Oral Presentation Society for Molecular Biology and Evolution Conference 2016

Genome analysis of the red fox reveals genetic basis of domesticated behavior. (#140)

Anna V Kukekova 1 , Jennifer L Johnson 1 , Halie M Rando 1 , Xueyan Xiang 2 , Shaohong Feng 2 , Shiping Liu 2 , Anastasiya V Kharlamova 3 , Anastasiya V Vladimirova 3 , Rimma G Gulevich 3 , Jessica P Hekman 1 , Zijun Xiong 2 , Gregory M Acland 4 , Xu Wang 5 , Andrew G Clark 5 , Lyudmila N Trut 3 , Guojie Zhang 2 6 7
  1. University of Illinois at Urbana-Champaign, Urbana, IL, United States
  2. China National Genebank, BGI -Shenzhen, Shenzhen, Guangdong, China
  3. Institute of Cytology and Genetics, Russian Academy of Sciences, Novosibirsk, Russian Federation
  4. Baker Institute for Animal Health, Cornell University, Ithaca, NY, USA
  5. Department of Molecular Biology and Genetics, Cornell University, Ithaca, NY, USA
  6. Department of Biology, University of Copenhagen, Copenhagen, Denmark
  7. State Key Laboratory of Genetic Resources and Evolution, Kunming Institute of Zoology, Chinese Academy of Sciences, Kunming, China

Differences in behavior of domesticated animals from their wild ancestors provide one of the best examples of the influence of genes on behavior but the identification of the underlying genes has been proved to be extremely difficult. Unlike the species, which were domesticated historically and selected for many different traits including morphology and appearance, the red fox (Vulpes vulpes) was domesticated in a controlled experiment by selection solely for behavior. The fox model may therefore provide advantages for the identification of genes implicated in domesticated behavior. We sequenced and assembled the genome of the red fox and re-sequenced a subset of foxes from domesticated population, population selected for aggressive behavior, and conventional farm-bred population to identify genomic regions associated with selection for behavior.

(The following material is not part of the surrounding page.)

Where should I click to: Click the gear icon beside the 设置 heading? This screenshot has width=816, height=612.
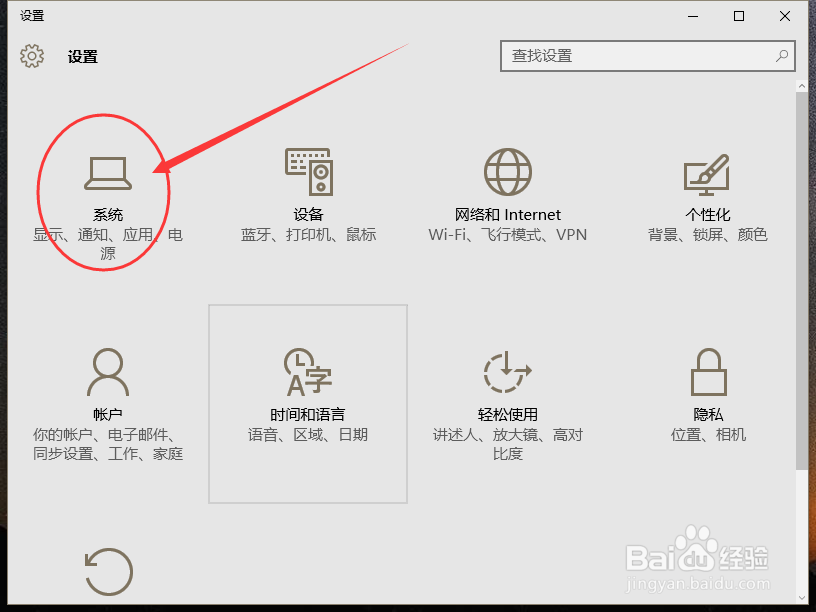coord(32,56)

The sequence analysis identified 30 regions of reduced heterozygosity in domesticated population and 34 regions of extreme divergence between domesticated and other fox populations, 13 identified regions overlapped between the two analyses. The nonsynonymous substitutions were identified in several genes located in identified regions including genes involved in synaptic plasticity and signal transduction. One region contained a single gene, SorCS1, a trafficking regulator of neurexin and AMPA receptors. The effect of this gene on behavior was confirmed using fox experimental three-generation pedigrees constructed by breeding domesticated foxes and foxes selected for aggressive behavior. The analysis of the fox brain transcriptome suggested the effect of SorCS1 genotypes on gene expression. The fox findings may be further validated in dogs and may help to shed light on the intriguing question of whether domesticated behavior in different species is regulated through similar gene networks.